__THE TASK__
For each line below that holds "computer", return the line as it stands.

Stored data
*** Block opens ***

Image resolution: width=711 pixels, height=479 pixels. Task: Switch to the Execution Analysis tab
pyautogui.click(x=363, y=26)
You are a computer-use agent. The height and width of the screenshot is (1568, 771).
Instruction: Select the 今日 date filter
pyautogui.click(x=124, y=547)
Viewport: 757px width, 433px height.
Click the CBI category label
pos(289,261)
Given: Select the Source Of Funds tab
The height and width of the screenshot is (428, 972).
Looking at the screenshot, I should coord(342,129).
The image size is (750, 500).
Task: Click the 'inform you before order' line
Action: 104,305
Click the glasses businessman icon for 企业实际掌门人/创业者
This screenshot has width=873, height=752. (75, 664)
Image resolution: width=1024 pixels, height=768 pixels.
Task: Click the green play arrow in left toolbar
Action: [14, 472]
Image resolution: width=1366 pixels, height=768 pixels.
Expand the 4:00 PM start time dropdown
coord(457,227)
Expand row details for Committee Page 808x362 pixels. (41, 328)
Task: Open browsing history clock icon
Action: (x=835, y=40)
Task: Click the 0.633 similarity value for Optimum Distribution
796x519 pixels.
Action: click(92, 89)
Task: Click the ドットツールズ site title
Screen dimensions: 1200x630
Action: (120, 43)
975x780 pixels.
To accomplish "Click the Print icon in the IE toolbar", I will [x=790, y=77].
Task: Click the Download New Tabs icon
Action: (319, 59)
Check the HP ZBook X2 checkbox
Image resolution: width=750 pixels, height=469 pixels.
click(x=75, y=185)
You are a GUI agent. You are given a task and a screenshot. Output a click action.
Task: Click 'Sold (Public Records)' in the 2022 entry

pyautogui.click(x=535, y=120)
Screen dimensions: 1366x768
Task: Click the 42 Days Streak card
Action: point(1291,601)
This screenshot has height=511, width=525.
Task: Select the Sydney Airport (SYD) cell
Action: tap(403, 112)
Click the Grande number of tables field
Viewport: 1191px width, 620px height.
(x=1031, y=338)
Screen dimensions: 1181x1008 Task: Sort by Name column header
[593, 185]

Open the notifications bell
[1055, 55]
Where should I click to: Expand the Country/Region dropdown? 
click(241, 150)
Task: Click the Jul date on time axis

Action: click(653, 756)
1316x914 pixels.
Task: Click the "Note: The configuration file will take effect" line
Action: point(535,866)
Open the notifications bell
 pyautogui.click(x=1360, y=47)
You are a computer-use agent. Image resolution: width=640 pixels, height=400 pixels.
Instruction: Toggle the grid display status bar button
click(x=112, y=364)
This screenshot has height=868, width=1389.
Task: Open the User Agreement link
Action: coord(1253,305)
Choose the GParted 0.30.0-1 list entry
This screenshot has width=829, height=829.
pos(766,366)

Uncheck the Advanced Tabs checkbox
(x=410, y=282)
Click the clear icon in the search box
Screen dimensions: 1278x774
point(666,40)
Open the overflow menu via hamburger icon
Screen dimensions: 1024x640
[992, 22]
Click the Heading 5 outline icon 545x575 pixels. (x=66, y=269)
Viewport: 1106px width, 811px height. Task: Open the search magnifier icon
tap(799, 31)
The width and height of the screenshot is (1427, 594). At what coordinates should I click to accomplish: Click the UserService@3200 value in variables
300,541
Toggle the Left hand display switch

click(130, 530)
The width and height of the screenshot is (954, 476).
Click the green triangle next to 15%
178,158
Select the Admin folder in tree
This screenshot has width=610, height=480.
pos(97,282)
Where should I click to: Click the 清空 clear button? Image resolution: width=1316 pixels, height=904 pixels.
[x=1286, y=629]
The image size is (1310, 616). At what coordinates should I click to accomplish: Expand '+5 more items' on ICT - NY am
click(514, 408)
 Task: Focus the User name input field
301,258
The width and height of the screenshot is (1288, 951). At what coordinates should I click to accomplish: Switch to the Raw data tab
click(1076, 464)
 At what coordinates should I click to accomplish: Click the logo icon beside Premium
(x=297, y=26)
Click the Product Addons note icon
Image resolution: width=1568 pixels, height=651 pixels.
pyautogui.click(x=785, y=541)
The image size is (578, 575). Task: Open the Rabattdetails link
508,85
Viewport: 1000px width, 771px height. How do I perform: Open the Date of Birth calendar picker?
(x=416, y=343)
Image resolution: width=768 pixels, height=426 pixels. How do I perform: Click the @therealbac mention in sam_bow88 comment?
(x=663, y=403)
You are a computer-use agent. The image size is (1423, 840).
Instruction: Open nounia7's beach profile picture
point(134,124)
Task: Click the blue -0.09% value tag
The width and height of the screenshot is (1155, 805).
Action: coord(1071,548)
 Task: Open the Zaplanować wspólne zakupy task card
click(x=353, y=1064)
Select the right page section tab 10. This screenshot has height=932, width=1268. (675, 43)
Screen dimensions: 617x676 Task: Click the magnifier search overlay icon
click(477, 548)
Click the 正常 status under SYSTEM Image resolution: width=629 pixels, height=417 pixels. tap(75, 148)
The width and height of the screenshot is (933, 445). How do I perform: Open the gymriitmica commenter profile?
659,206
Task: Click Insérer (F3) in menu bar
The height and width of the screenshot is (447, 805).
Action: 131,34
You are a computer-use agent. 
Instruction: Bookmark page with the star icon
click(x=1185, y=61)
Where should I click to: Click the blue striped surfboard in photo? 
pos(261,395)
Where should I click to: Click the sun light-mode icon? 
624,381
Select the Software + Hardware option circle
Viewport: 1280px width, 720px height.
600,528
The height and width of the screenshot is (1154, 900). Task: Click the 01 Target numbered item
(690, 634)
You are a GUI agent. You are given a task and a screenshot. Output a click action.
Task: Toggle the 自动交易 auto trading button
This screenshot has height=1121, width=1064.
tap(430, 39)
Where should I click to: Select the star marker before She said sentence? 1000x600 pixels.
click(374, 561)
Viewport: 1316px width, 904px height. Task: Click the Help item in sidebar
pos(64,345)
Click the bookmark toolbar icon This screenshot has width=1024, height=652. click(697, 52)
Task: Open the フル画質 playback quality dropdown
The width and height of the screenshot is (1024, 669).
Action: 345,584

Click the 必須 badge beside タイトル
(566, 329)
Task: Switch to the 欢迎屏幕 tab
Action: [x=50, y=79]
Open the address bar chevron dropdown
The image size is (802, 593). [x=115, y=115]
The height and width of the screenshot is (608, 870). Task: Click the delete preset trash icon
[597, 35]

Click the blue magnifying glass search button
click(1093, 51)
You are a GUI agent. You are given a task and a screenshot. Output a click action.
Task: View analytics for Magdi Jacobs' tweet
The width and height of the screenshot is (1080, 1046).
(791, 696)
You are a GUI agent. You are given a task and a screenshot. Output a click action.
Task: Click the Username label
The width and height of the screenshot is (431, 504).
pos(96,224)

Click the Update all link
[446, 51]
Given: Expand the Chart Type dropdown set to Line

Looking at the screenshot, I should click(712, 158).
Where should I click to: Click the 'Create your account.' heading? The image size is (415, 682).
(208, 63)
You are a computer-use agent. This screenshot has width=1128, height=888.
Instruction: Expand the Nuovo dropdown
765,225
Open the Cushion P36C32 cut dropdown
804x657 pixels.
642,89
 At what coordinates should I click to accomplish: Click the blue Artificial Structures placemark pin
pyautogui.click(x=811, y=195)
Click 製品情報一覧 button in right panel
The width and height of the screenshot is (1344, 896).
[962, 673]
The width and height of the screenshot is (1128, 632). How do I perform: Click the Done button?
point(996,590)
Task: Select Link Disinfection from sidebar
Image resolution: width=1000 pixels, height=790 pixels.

*** Block closes ***

__WRITTEN RESPONSE__
You are a computer-use agent. The height and width of the screenshot is (1568, 771).
You are a computer-use agent. Image resolution: width=640 pixels, height=400 pixels.
You are a computer-use agent. The image size is (1423, 840).
You are a computer-use agent. 
You are a computer-use agent. This screenshot has width=1128, height=888.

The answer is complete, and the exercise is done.